É isso que o povo canta. A gente vai terminar. Ju fala no meu ouvido que podemos tocar mais uma. Sei que estamos atrasados. Cavalo me olha e como quem diz "vamos parar agora que ta tudo pra cima", me manda terminar. Acabou. Agradecemos abraçados. Saímos do palco nos beijando e abraçando. Público estimado em 40 mil pessoas. Nosso maior show, na nossa cidade. Deu tudo certo, graças a Deus. Bora beber.

Mas não muito, por que ás nove da manhã tem Raul. A bebedeira e os cumprimentos se seguem no basckstage. Fizemos nosso show de sempre, com um pouco mais de adrenaliana, quem sabe. Robério do Camisa ficou o tempo todo ali na frente e parece que curtiu. Queria muito que os outros Camisas tivessem visto. Marcelo, claro, se mandou, eu já esperava. Gustavo saiu fora por conta de sua sobrinha estar passando mal e deve ter levado Karl. Eles não se separam. Carlini ainda tava lá. Aproveitei pra sedimentar o convite prele tocar na nossa música do Corinthians, no próximo disco. 

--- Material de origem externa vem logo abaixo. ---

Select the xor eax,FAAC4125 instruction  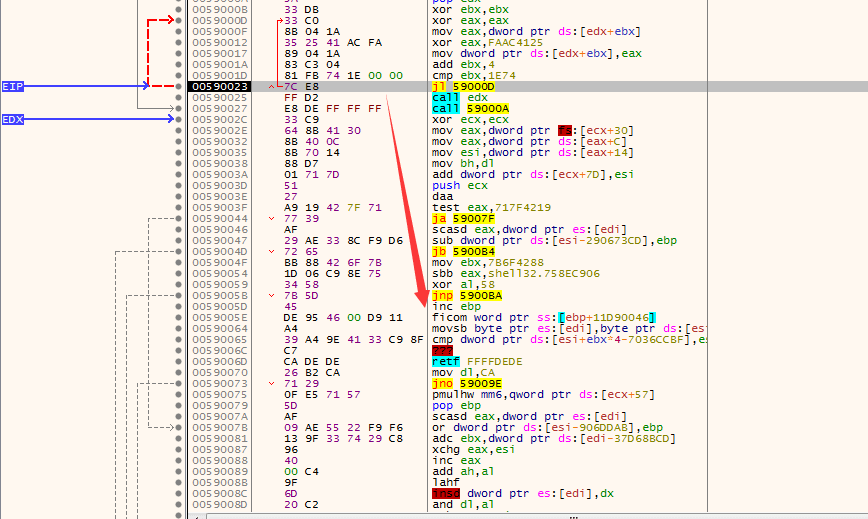click(487, 43)
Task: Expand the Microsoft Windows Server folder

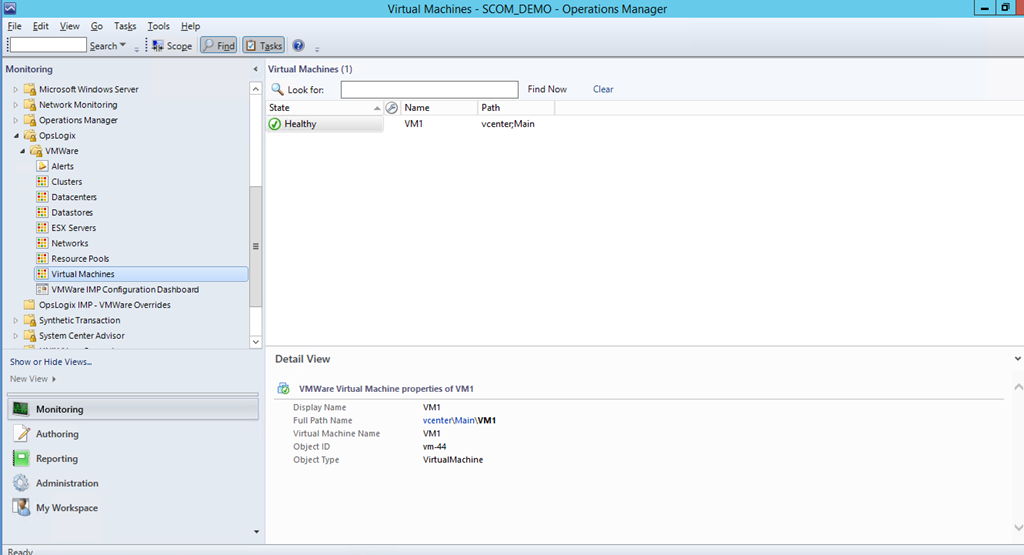Action: (15, 90)
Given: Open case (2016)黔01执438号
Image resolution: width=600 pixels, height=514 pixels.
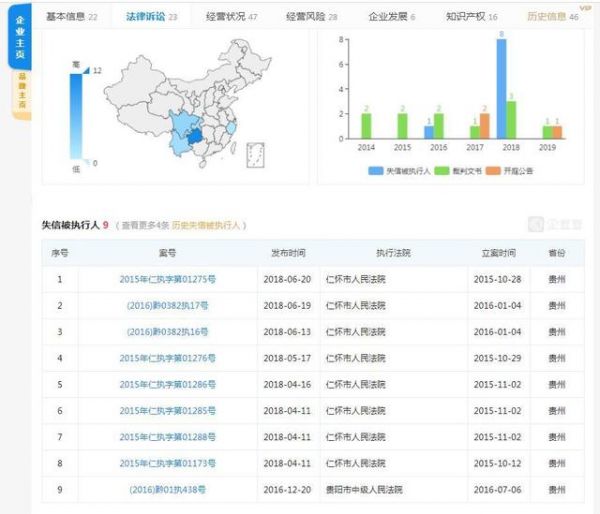Looking at the screenshot, I should click(168, 489).
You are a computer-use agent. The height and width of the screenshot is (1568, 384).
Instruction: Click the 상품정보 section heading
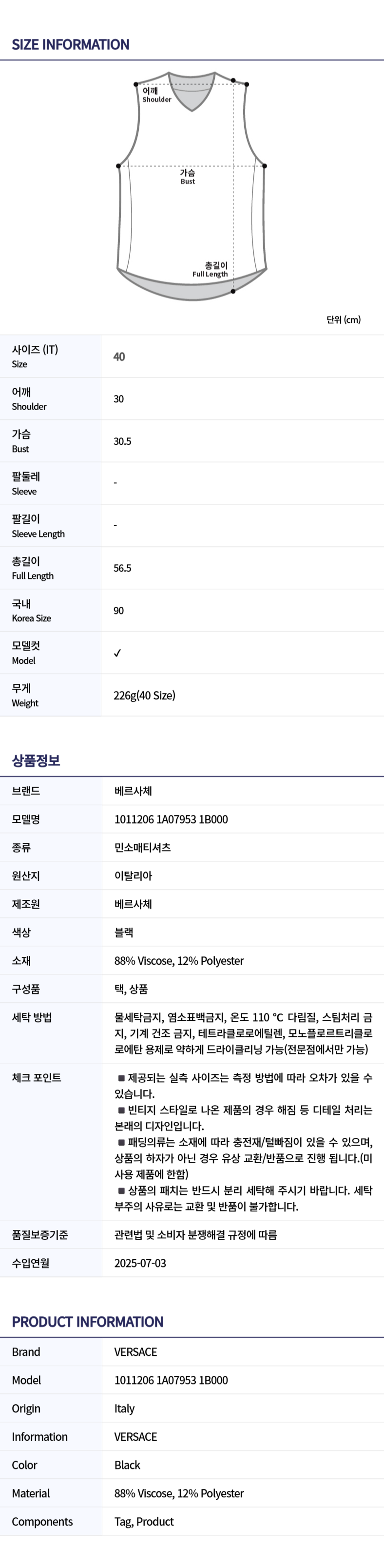click(36, 760)
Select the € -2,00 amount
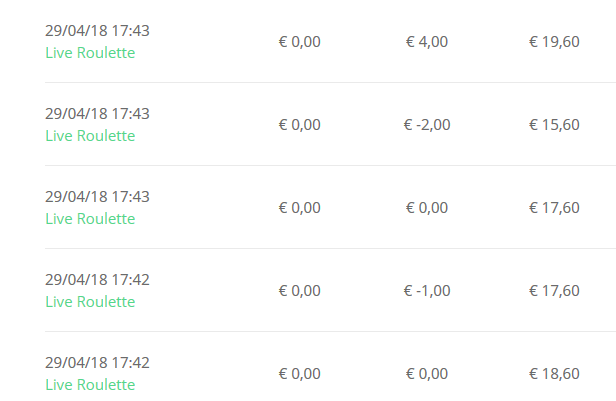 pyautogui.click(x=427, y=125)
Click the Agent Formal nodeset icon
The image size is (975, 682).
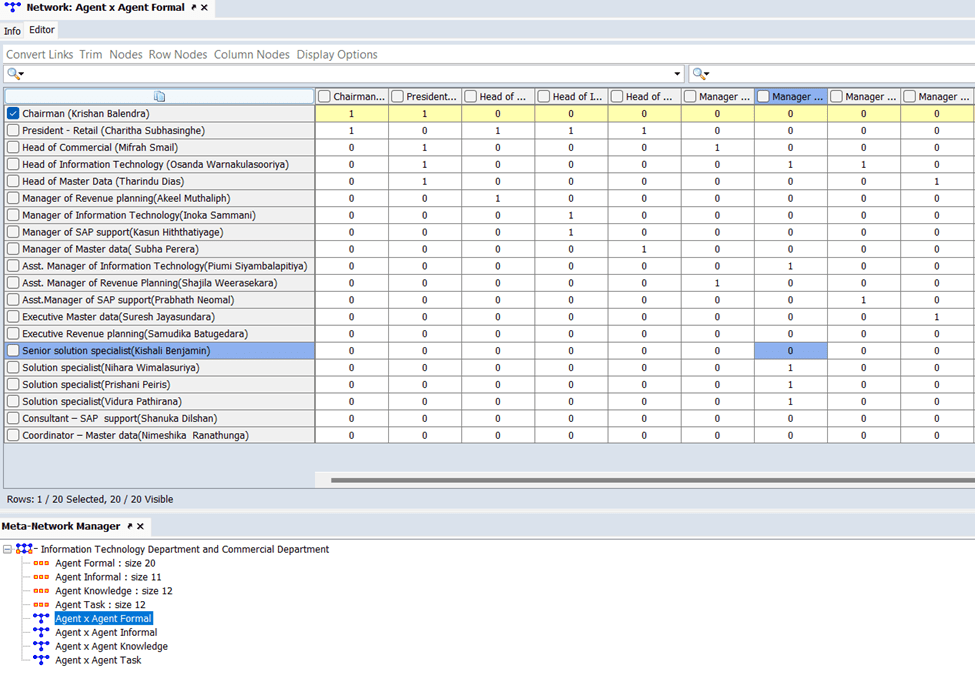click(x=41, y=563)
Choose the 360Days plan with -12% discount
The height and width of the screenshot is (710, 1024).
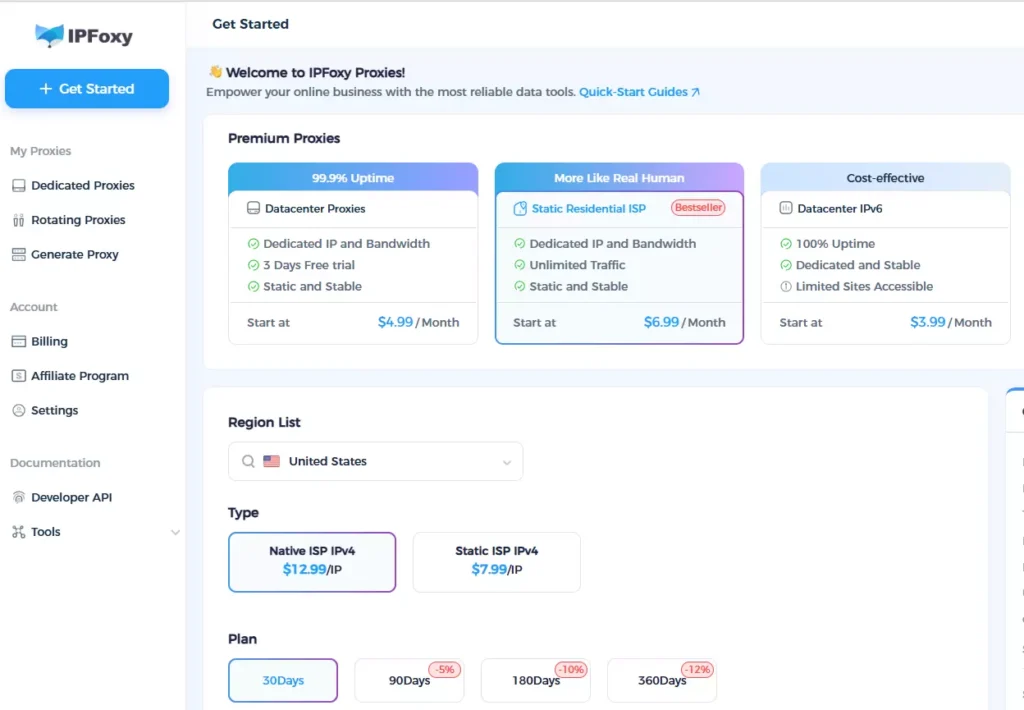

Foi um belo show. Assinamos nosso nome na Virada 2009. Aposto que nenhum jornalista vai falar da gente. Foda-se. Quem tava lá (e eu estava) não vai se esquecer. Antes de voltarmos pra gabaju pra dar um bode até a hora do show do Raul, passamos do palco do "Maluco Beleza", na Luz, onde tocaremos daqui algumas horas, e deixamos nosso equipo. No caminho Roy pulou da Van com Dimitri e foi tirar o carro do estacionamento, prometendo nos encontrar na Gabaju ás oito. Aproveitei e fiz um reconhecimento do palco. Encontrei Sylvio Passos e lhe presenteei uma Quilmes de um litro. Alex Valenzi e os Hideway Cats estavam se apresentando, com meu amigo Caio Durazzo na guitarra. Queria muito ter visto. Mas tenho que dormir. Trajeto tranqüilo até a ZN. 

Opa, fui peidar e me caguei.

- Pare a van, Jorjão.

Ato continuo, ele me lançou um papel higiênico e cá estou eu, cagando em plena avenida Cruzeiro do Sul. Foi rápido.

Gabaju, here we go. Cavalo se aboletou no andar superior, onde costuma dormir. Juju e Tuca sobre os puffs da sala. Restou um puff pra mim. Mas, todo melado de breja e bosta, eu preciso tomar banho. Já asseado, mamo uma última breja e como pizza que sobrou do show de sexta. É péssimo dormir num puff. To com a bunda relando no chão frio. Tuca ronca. Juju ronca. Vou me juntar a eles nesta sinfonia. Já, já estaremos de pé, no palco de novo. 

É isso que mais gosto de fazer na vida.